Part of building your social-emotional and well-being toolkit is having a tool for all occasions. When kids are feeling antsy, Desautels recommends using focused attention practices to help them regain their calm. Try different ways of focusing on breathing, such as inhaling for four beats, holding for four, and then exhaling for four, or visualizing colors as students inhale and exhale—if a student is upset, for example, they might exhale red.
There is some lingering controversy around mindfulness, but the research is increasingly clear: According to Dr. Nadine Burke Harris, California’s surgeon general, mindfulness helps to regulate the parts of the brain associated with the stress response, and is “associated with reduced levels of cortisol and other stress hormones” while positively influencing “the physiological indicators of an active stress response, like blood pressure and heart rate.” Burke Harris uses mindfulness with kids as young as 3 years old.
At Codman Academy in Boston, second grade teacher Lindsey Minder leads her students in a guided mindfulness activity after lunch: “The impact of the mindfulness practice is really this general sense of them being more comfortable and confident with themselves and their varying needs,” Minder says, “and decreases in anxiety around academic work.”
In high school, teacher Aukeem Ballard incorporates a mindfulness activity in his classes once a week for four to seven minutes—a guided focus on breathing followed by a brief reflection with a partner. You can instead opt for a shorter activity used more frequently: Middle school administrator Michael Ray recommends that students regularly relax by kneading play dough or oobleck, both of which can be made cheaply at home.
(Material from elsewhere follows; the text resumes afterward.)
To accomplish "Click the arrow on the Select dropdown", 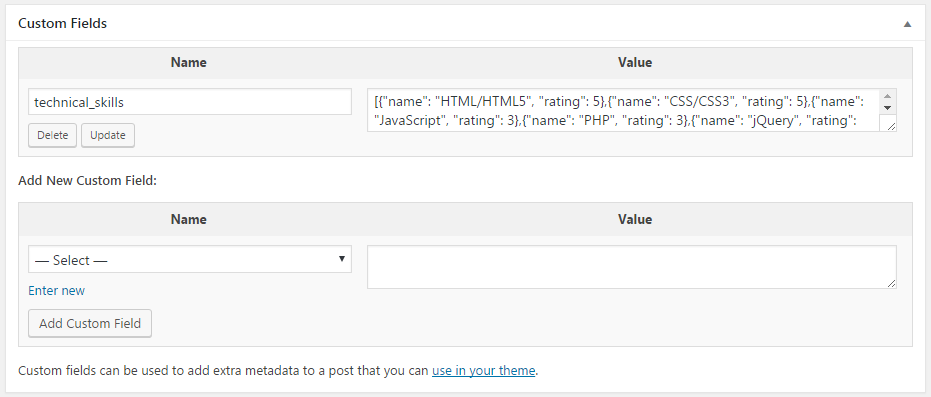I will (341, 259).
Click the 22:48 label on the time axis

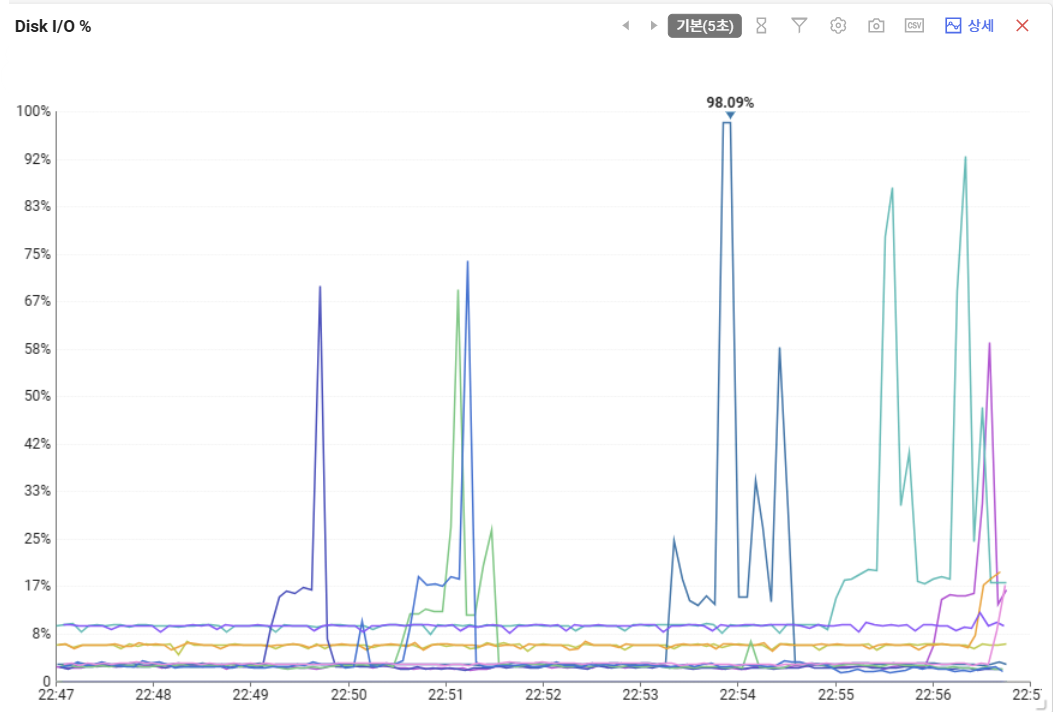coord(153,694)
Periodically, your toolkit will get a real test when a student becomes frustrated and lashes out. Resist the temptation to jump to a punishment, if possible. Instead, try to seek out the underlying causes and teach the child how to return to calmness. Sometimes, just asking a student if they want to step out and get some water may be enough to de-escalate. A more proactive strategy is to set up a peace corner in the classroom—a non-judgmental, dedicated spot in the room where students can go to spend a few minutes either calming themselves down or naming and describing their feelings on a prepared form.
Never Give Up on Recess
It feels like recess is constantly under siege from the pressures of overscheduling, but play is a powerful, natural opportunity to de-stress, connect socially, and give the brain vital time to process and consolidate learned information.
The pediatric occupational therapist Angela Hanscom says that recess should be scheduled for 45 minutes to an hour every day, rather than the more common 20 minutes. That’s not always possible, of course, but it does reinforce the importance of giving kids free rein to play. And the American Academy of Pediatrics reminds us that unstructured play is essential to kids’ well-being.
School systems tend to give up on recess by high school, but the way our brains process information—and the need for deep social connections—doesn’t change. While brain breaks and movement breaks may look different at different age levels, they’re still needed. That’s why Montpelier High School in Vermont initiated MHS Unplugged—as in, unplugging from the curriculum, and from screens. In this 15-minute break, kids can practice an instrument, play outside, do a little art, play cards. It’s a brief chance for them to have some say about what they do.
You may face pressure to focus on academics, but putting Maslow before Bloom isn’t antithetical to learning—research demonstrates that it’s a way to support better learning. Build a toolkit and use it judiciously throughout the day, in accordance with your read of your students. Using Maslow regularly will help them to Bloom.